Christina prompted, “So his mom asks him why he’s doing better in math.”

Dinah nodded. “And he says, ‘I knew they were serious about maths when I saw that they had nailed that guy to the cross.’”


Plus sign,
” Christina said. “I knew they were serious about math when I saw that they had nailed that guy to the
plus sign
.”

Bev chuckled, caught herself, and looked at Father Dante. He would think that was funny and not blasphemy, right?

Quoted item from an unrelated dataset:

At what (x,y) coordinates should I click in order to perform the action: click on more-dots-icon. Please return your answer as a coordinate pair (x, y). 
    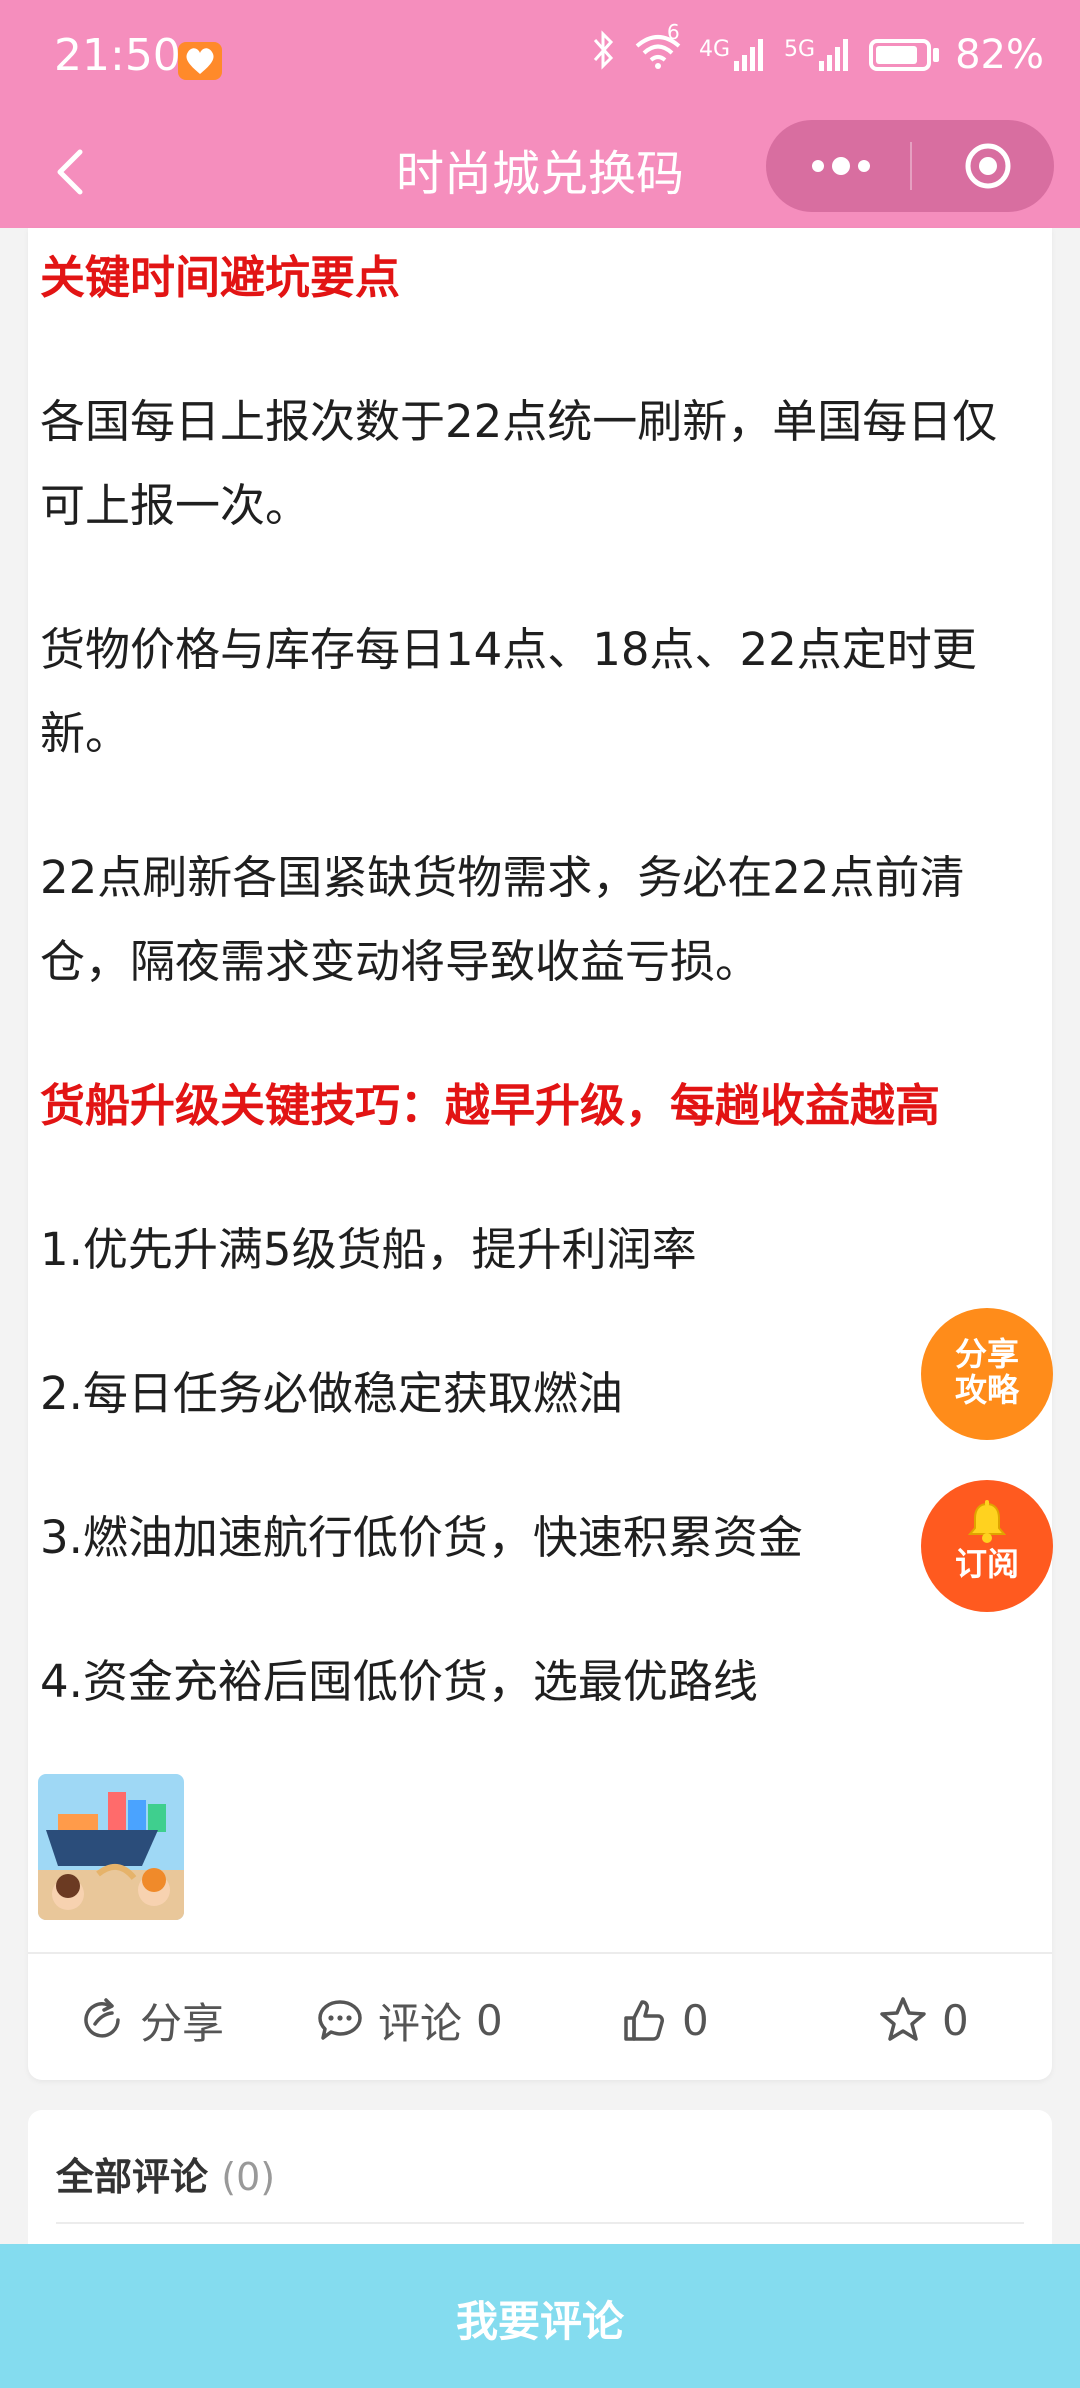
    Looking at the image, I should click on (841, 166).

He laughed, and so she did, too.

After supper, the girls included Father Dante in their cutthroat board game long enough for Bev to tidy up. The French white casseroles were soaking when Bev noticed it was eight-thirty and time for little girls to be in bed.

The girls climbed the stairs. Dinah literally dragged her feet on the carpeted steps, leaving scuffs. Christine hopped, a stealthy victory dance.

“My head,” Dante sat up on the floor near her feet and pressed his palm to his temple. “I think I drank too much wine.”

“Me, too.” Bev smiled and laid her head on the back of the couch, enjoying the lightness. Elation spun behind her eyes. She recognized Conroy’s absence. “Conroy isn’t home.” She stood, and the floor tilted but she held her balance. “I should call him.”